In summary, the advertisements for joining a Daf Hayomi chaburah of your choice —and yes, I mean “advertisements”!—which festoon the walls of the Zichron Moshe shtibbelach reveal through their clever use of pictures and words how very far an involved Jew is from the world of mundane materialism. For Daf Hayomi was initially intended to be both a serious obligation and a game-changer. That frenetic fraternity who learn with Harav Rachamim in the wee hours of the morning, or who learn with Harav Pinchas any time from roughly 5:30 -8:30 P.M., or are motivated to travel to the Kosel for Harav Dovid’s 11:00 PM-12:55 A.M. fiery shiur are decidedly not the same when they leave their teachers as when they came. They are new men—in every sense of the term.
And all of this because of Harav Meir Shapiro’s pristine program of learning the Daf Hayomi!

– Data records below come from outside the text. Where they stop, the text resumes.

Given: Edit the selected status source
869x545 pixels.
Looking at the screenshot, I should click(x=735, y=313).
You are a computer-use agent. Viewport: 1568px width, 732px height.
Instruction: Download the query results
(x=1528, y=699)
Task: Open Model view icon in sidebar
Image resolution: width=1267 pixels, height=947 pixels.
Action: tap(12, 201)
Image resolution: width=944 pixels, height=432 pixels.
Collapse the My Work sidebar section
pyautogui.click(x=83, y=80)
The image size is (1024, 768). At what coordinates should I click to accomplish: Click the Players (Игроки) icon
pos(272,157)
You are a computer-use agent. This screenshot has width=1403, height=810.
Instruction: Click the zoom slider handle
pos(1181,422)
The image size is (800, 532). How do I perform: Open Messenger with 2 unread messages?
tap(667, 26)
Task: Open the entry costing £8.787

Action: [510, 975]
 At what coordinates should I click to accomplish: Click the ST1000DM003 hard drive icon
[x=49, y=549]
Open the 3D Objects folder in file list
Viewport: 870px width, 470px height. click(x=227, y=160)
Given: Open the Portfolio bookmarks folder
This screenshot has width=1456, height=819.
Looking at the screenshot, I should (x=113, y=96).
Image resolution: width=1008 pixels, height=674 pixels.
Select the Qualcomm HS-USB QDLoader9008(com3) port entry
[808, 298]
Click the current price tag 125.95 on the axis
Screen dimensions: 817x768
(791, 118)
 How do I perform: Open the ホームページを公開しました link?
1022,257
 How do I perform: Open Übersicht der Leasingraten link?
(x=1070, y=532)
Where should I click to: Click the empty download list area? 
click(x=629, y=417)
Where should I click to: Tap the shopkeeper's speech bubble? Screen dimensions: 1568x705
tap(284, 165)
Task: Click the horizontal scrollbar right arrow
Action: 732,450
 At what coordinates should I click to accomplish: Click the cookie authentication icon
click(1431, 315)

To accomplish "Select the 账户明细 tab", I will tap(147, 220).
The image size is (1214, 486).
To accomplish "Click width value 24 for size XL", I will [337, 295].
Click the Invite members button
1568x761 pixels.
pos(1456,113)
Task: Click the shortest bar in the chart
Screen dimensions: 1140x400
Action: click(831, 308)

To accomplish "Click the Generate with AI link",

So as we approach the Three Weeks, there is certainly an impetus for us to redouble our learning kochos, especially in regard to learning Seder Kodshim (we Daf Hayominiks are slated to “finish” Mesichta Zevachim on the last day of Menachem Av, the first day of Rosh Chodesh Elul). In the merit of doing so, may we all be granted the privilege of seeing our sacred Beis Hamikdash being built speedily in our days!